**Problem 1:**
Before reading the records, list every person the excerpt on IPN payment notifications mentions by name.

**Excerpted text:**
IPN processes are usually designed to be quite fault tolerant. For example, they tend to have generous retry settings, with up to several days between later retries, and there are alternative payment notification channels such as email or portals available as backups in case of problems such as IPNs not working for a few weeks even though payments are being processed.

A minor note to be settled at detailed design perhaps with input from Dave Greenberg is whether this should be a field in civicrm_financial_trxn which represents actual payments rather than the much higher level civicrm_contribution table. In the case of a recurring payment there should be a one to one correspondence, so the convenience of having the field on the large contribution record may outweigh the semantic elegance of pairing it with the financial_trxn that more properly represents a payment.

Why is the benefit of storing that paypal sequence number then? to support audits later to check to payment has been missing? Isn't Eileen approach more robust (store all the message from IPN)

I'm not sure it's worthwhile to add another column to a already quite bloated one given that:
- it's only for recurring payments not for "normal" ones
- and only if they have their PP IPN that handle that data
- it's not solving any pb of any missing payment if the sequence number is generated locally

@antrik, I'm not sure I understand why you need that sequence number for sepa, but it's a separate discussion. Why don't you add it as a field of sepa_sdd_contribution_group table?

**Provided data:**
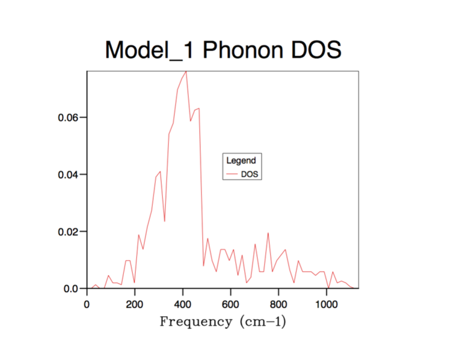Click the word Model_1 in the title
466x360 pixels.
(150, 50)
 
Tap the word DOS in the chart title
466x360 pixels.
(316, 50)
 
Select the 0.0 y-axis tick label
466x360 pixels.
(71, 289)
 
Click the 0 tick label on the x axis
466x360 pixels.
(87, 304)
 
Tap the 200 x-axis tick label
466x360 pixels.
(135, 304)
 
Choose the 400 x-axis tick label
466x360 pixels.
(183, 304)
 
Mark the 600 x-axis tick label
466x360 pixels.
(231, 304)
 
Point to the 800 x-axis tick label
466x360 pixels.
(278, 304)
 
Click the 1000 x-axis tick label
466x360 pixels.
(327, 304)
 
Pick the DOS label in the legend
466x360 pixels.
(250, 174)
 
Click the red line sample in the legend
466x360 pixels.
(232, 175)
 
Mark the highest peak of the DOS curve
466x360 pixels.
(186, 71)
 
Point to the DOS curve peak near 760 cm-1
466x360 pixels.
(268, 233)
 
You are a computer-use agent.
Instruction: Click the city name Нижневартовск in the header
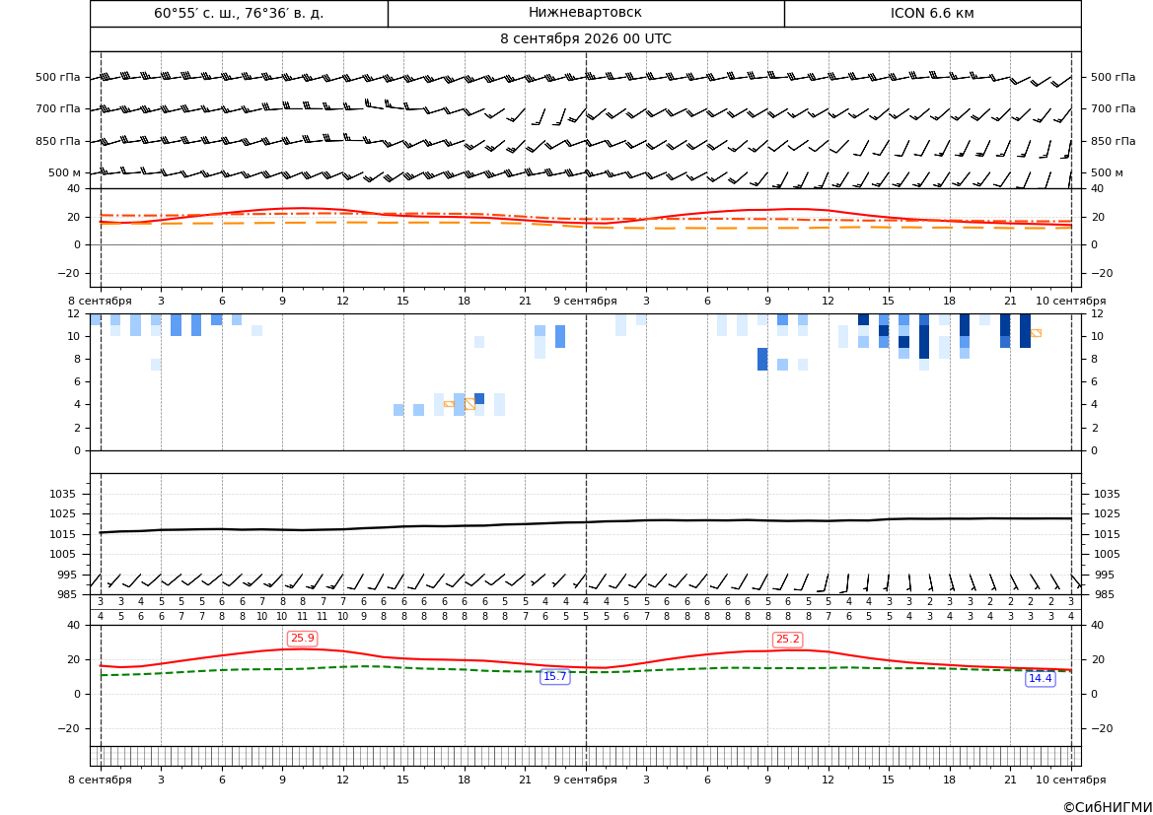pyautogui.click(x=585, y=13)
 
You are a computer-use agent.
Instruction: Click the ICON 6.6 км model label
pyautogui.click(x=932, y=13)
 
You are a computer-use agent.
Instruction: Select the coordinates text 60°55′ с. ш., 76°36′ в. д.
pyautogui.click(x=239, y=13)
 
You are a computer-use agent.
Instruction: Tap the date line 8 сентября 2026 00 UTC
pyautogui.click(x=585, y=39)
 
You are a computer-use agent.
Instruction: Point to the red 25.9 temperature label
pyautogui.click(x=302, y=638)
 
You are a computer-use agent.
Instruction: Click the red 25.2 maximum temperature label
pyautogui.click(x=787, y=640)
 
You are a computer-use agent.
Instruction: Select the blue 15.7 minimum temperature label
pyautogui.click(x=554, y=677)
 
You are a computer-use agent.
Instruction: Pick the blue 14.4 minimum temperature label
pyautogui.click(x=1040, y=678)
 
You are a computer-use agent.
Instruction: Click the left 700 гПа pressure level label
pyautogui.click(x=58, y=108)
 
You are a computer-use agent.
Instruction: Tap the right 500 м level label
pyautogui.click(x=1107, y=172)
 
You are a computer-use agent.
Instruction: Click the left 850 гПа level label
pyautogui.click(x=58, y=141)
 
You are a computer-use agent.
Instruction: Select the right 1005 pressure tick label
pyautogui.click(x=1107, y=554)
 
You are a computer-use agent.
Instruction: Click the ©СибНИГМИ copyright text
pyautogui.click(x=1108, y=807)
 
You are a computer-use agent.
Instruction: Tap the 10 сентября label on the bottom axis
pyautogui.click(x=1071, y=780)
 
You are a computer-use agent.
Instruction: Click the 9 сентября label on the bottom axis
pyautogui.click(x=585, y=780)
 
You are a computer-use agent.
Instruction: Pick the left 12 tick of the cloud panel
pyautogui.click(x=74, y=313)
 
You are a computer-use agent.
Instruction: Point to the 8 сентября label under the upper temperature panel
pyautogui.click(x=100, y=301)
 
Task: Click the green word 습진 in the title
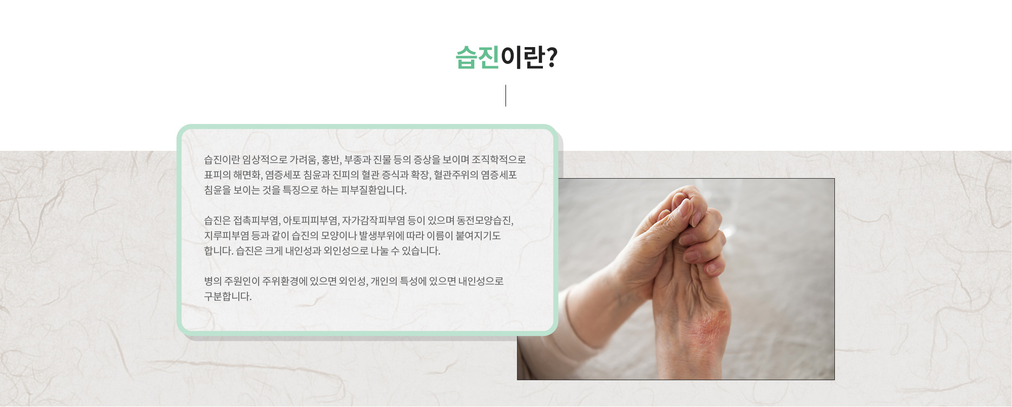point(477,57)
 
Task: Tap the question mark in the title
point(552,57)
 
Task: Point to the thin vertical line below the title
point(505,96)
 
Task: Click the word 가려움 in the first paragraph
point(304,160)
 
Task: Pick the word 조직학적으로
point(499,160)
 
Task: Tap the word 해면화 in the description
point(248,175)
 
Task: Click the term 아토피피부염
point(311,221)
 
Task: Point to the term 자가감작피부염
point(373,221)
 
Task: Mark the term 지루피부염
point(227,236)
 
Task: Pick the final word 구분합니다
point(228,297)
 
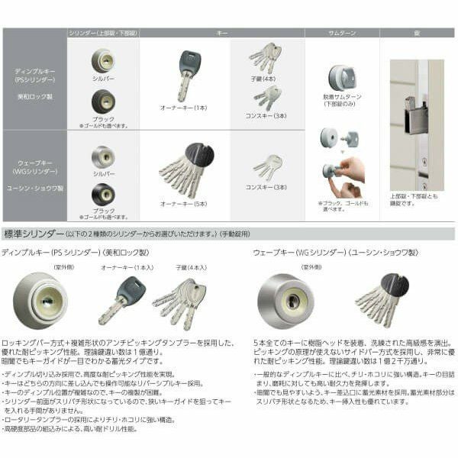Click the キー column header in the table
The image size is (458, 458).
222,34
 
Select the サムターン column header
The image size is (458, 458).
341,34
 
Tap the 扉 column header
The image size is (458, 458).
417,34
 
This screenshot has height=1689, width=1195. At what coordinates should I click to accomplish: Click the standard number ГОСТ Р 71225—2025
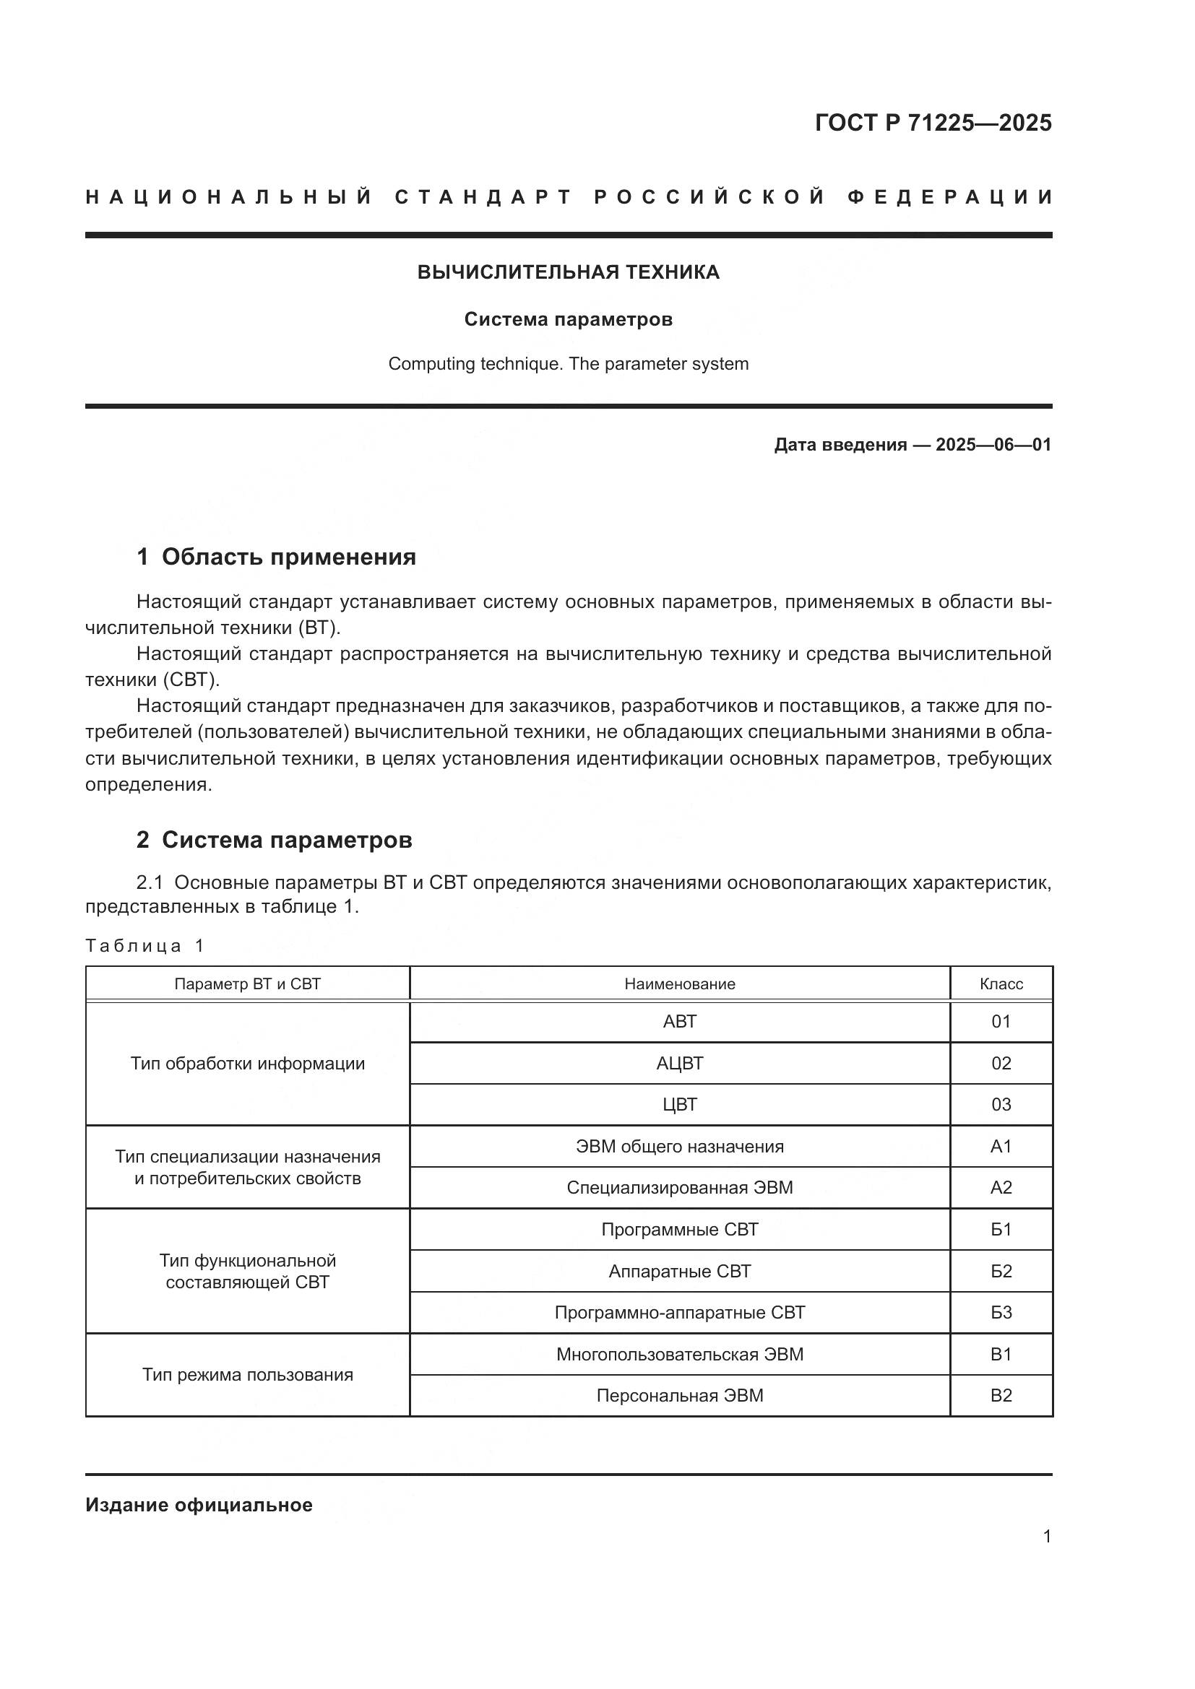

**Problem 2:**
In the records, reproduce the part that opens with the line containing "Task: Tap the word 해면화 in the description" and closes at the end of the records, requests included. Increase every coordinate in the answers by 22, and leave the pictures out.

**Correct response 1:**
Dave Greenberg, Eileen, antrik

**Correct response 2:**
Task: Tap the word 해면화 in the description
point(270,197)
 
Task: Click the term 아토피피부염
point(333,243)
 
Task: Point to the term 자가감작피부염
point(395,243)
 
Task: Mark the term 지루피부염
point(249,258)
 
Task: Pick the final word 구분합니다
point(250,319)
 
Click the キー column header in the table
The image size is (458, 458).
244,56
 
Select the サムターン column header
The image size is (458, 458).
363,56
 
Tap the 扉 column header
The image size is (458, 458).
439,56
 
This screenshot has height=1689, width=1195. At what coordinates should I click to accomplish: Click the standard number ГОСТ Р 71225—2025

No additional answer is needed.